### [WHAT TO WORK ON]
Some entries follow. Reproduce exactly the lines starting at the one with "Given: Open the horizontal" and stopping after the one with "You are a computer-use agent. 863x1400".

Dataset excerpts
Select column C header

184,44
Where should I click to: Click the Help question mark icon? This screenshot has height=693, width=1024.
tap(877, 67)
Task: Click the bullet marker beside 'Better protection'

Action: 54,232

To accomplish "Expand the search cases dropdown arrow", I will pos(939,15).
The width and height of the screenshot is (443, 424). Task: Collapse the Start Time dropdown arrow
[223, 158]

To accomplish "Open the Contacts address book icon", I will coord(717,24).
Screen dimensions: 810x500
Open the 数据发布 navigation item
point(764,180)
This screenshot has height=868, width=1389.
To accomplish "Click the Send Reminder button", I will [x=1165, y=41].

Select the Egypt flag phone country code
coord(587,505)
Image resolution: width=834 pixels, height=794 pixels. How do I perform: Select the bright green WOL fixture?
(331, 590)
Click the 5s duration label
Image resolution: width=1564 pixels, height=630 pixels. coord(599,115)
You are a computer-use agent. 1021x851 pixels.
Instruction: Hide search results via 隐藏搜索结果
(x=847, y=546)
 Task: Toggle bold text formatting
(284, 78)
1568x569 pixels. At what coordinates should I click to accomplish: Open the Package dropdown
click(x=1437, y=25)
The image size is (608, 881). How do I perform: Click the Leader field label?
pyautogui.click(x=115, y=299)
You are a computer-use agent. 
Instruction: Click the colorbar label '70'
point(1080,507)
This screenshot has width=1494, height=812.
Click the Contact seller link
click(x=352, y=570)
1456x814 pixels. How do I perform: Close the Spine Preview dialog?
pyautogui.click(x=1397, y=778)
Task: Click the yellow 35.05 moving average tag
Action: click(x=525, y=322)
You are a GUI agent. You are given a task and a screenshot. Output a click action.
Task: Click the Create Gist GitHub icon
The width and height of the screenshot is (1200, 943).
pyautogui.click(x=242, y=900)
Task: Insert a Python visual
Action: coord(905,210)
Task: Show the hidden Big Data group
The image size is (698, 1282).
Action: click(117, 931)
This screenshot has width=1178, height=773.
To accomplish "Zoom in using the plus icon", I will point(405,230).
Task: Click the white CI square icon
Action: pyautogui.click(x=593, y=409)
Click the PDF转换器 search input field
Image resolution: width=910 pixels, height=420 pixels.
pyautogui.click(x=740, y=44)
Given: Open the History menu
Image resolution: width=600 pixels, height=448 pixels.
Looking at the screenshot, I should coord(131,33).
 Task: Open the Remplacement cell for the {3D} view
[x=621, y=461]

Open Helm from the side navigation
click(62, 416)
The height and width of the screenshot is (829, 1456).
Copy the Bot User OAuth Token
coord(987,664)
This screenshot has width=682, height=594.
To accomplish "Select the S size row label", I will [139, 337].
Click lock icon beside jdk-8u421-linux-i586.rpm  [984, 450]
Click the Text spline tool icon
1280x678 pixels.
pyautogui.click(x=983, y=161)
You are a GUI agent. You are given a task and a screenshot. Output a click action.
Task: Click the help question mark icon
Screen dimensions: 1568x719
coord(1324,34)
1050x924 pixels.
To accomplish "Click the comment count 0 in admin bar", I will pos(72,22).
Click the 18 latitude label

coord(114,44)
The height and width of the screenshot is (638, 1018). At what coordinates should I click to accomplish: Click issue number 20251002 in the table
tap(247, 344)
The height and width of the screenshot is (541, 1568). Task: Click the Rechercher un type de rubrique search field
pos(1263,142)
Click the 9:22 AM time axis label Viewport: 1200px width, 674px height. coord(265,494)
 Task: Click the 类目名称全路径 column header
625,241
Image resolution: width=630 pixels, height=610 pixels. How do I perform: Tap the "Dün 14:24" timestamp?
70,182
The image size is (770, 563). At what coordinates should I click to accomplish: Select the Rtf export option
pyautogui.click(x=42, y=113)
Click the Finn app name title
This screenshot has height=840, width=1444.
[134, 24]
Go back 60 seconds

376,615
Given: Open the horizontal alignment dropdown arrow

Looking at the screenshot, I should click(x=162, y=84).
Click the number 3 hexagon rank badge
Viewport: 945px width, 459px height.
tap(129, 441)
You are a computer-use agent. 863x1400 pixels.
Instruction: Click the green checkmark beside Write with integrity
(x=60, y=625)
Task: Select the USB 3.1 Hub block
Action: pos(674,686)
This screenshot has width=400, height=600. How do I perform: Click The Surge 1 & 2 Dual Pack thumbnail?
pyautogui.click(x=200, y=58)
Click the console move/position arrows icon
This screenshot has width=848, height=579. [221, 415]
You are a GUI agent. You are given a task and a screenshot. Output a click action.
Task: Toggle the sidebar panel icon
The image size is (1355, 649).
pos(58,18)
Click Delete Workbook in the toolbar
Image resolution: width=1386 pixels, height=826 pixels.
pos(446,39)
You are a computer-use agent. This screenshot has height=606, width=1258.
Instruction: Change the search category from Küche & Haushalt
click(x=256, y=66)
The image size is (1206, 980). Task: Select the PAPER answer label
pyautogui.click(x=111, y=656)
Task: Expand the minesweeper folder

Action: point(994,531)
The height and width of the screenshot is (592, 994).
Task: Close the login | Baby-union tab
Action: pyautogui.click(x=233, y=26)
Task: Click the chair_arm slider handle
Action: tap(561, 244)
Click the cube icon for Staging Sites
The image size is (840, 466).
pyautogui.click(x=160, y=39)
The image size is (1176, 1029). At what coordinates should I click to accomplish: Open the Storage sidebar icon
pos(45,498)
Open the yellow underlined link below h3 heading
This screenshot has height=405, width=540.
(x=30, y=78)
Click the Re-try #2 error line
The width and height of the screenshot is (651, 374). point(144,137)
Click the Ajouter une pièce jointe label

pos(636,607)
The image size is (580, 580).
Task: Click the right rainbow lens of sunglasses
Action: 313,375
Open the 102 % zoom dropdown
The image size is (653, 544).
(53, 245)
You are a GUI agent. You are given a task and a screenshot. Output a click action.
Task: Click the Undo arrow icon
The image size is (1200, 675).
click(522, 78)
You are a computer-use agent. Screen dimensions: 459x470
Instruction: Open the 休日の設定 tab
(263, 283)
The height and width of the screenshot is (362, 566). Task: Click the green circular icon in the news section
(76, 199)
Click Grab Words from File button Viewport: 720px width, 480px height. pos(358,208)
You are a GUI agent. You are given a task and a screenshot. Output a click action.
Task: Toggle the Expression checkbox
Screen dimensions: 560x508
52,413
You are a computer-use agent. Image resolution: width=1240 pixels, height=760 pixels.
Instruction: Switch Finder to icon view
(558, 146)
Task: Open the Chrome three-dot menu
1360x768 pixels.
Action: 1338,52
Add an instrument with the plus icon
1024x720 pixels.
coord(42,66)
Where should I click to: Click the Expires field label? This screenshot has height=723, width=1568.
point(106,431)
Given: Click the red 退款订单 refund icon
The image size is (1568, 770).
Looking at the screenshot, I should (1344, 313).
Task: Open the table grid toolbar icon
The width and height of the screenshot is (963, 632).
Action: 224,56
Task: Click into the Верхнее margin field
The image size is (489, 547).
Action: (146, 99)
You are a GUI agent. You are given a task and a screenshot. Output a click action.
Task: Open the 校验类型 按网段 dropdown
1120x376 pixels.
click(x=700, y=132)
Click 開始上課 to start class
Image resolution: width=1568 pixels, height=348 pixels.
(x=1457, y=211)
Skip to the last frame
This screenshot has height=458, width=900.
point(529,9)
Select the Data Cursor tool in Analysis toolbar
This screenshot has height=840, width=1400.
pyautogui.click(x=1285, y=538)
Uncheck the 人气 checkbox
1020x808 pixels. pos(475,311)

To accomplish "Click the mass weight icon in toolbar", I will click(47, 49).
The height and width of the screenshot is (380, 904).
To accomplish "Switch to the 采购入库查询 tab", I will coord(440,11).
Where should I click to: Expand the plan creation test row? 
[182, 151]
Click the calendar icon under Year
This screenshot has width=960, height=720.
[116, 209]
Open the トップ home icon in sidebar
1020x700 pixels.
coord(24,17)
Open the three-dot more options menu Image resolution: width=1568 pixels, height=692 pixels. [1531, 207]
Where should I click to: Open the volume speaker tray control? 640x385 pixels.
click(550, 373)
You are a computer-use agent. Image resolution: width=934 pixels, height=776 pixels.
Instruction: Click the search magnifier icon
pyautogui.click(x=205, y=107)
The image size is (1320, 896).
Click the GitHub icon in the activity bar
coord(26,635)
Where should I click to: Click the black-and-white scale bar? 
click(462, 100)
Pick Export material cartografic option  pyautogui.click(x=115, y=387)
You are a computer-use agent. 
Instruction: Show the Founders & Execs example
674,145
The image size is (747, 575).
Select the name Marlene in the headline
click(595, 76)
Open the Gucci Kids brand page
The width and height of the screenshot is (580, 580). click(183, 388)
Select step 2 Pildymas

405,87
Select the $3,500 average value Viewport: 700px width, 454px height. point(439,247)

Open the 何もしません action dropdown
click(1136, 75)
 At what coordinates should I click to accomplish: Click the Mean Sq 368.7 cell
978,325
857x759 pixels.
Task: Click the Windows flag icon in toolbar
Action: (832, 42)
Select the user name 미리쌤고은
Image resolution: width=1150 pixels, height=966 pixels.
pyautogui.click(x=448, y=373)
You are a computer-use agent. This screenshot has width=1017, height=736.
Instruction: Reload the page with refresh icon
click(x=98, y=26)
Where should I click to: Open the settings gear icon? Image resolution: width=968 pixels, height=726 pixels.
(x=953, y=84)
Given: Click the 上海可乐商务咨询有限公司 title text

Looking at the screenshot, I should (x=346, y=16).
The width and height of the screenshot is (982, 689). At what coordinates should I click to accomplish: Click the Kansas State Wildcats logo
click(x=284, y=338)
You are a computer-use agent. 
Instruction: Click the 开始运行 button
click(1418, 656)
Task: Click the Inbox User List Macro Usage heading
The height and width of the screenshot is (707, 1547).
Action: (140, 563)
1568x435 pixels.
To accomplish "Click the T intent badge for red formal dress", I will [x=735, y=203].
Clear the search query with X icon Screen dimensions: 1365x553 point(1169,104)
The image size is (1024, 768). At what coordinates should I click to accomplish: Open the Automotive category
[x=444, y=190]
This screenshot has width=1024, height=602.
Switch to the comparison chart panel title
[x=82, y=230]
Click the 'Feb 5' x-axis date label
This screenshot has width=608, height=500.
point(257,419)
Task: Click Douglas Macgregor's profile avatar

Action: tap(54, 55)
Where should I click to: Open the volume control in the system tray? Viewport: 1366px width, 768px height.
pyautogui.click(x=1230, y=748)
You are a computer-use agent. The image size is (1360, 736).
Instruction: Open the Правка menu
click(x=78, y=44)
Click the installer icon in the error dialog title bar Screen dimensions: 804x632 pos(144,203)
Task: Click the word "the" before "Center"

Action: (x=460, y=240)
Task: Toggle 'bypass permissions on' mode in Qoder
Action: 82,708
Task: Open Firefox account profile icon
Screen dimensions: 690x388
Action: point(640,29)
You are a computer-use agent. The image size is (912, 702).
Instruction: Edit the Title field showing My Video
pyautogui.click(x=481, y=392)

### [ANSWER BOX]
Given: Open the horizontal alignment dropdown arrow

Looking at the screenshot, I should click(x=162, y=84).
Click the number 3 hexagon rank badge
Viewport: 945px width, 459px height.
tap(129, 441)
You are a computer-use agent. 863x1400 pixels.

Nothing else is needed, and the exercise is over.